Le temps de naître
Soyez les bienvenues au congrès suisse des sages-femmes, qui constitue un temps fort de rencontre et de formation continue. Le temps, c’est précisément le thème de cette année.
Par les temps qui courent, tout le monde court, et le temps manque pour suivre le rythme du corps, de la vie et de l’être humain. Pour trouver le temps de la relation et de l’écoute au cours des consultations de grossesse. Pour laisser le temps aux processus naturels de se dérouler, lors de l’accouchement et de la mise en route de l’allaitement. Pour, comme on dit, perdre son temps à ne rien gagner, avec de vrais congés parentaux qui permettent de soutenir les familles naissantes. Des spécialistes de tous horizons nous donneront aujourd’hui des clés pour mieux prendre le temps, de la grossesse au post-partum.

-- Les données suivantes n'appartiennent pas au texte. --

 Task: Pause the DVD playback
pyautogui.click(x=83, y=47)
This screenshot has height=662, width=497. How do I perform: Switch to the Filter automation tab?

Le temps est également venu, pour les sages-femmes, de faire leur réapparition. Comme vous le savez, la récente Journée de la sage-femme a, cette fois, brandi ce slogan : « Pour chaque grossesse, une sage-femme ! ». Trop peu de femmes savent en effet qu’elles peuvent faire suivre leur grossesse par une sage-femme.

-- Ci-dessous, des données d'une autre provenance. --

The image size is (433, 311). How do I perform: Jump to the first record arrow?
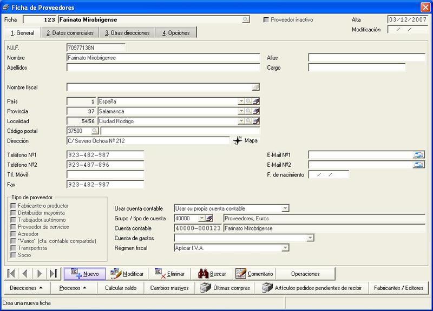tap(11, 274)
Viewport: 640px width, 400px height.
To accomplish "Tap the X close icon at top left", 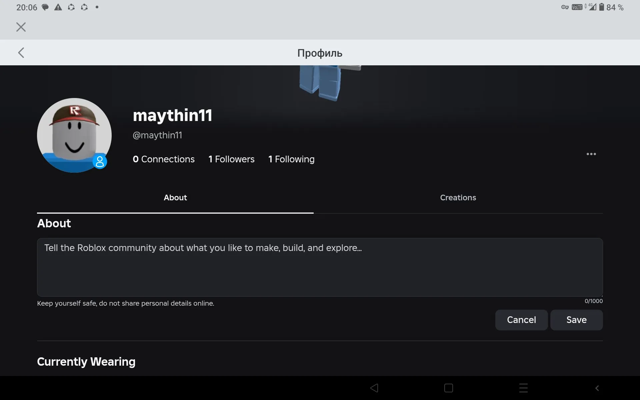I will (21, 27).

Les études le montrent, pourtant : l’accompagnement, continu dans le temps, par une sage-femme – avant, pendant et après l’accouchement – est gage d’un suivi cohérent, apprécié et adapté aux besoins de chaque femme, de chaque bébé, de chaque famille. Avec, à la clé, moins de complications et moins d’interventions. Preuve, s’il en est, que prendre le temps n’est pas le perdre et que notre profession allie humanité ET qualité !
On dit que le temps, c’est de l’argent, mais notre métier, c’est prouvé, a pour autre avantage d’être économique. Parce qu’elles favorisent la physiologie, mettent l’accent sur la prévention et travaillent à renforcer les compétences des parents, les sages-femmes contribuent à réduire le nombre d’interventions médicales non nécessaires et coûteuses. Un constat qui vaut pour vous toutes, sages-femmes indépendantes ou hospitalières – et j’utilise volontairement ce terme parce qu’il montre bien l’importance de l’accueil de l’autre, de l’hospitalité nécessaire à une naissance dans de bonnes conditions. Il est donc capital de faire parler de nous et de nos prestations !
D’ailleurs, ce n’est qu’en nous faisant connaître que nous pourrons nous faire mieux reconnaître et obtenir enfin les améliorations qui correspondent à notre métier complexe et hautement spécialisé. Comme, par exemple – même si ce n’est pas pour tout de suite, il faut laisser du temps au temps – des tarifs plus élevés, parce qu’on ne vit pas de l’air du temps…
En plus de son rôle de soutien aux sages-femmes « à l’interne », la Fédération suisse des sages-femmes s’engage justement « à l’externe », pour positionner aux yeux du public l’ex-« matrone » du temps de nos ancêtres comme spécialiste moderne de l’obstétrique et de la parentalité. Pour faire face aux sollicitations qui découlent de ce travail, par ailleurs gourmand en temps, la Fédération doit pouvoir s’appuyer sur des structures professionnelles.
D’autant plus que nous voulons et devons aussi influencer notre temps et prendre une part active à tous les thèmes qui nous concernent, là où les décisions se prennent. Les femmes, les couples et les familles n’ont pas seulement besoin de soins de qualité, mais aussi d’un environnement social et politique favorable à leur épanouissement. Cet environnement, les sages-femmes doivent aussi s’occuper de le mettre au monde !
Nous, sages-femmes, sommes au cœur du temps. Celui qui passe et se transmet, en même temps que la vie, d’une génération à l’autre. Celui qui peut paraître long au cours du neuvième mois de grossesse, celui qui suspend son vol au moment de la naissance, celui qui file ensuite jusqu’à ce que les enfants soient grands !
Nous sommes donc bien placées pour comprendre ces mots de Jeanne Hersch, qui disait : « Pour qui veut agir, manquer le présent est irréparable ». Nous, sages-femmes, devons remplir dès maintenant notre mission, qui est non seulement d’aider les enfants à naître, mais aussi d’aider la société à leur donner le temps de naître.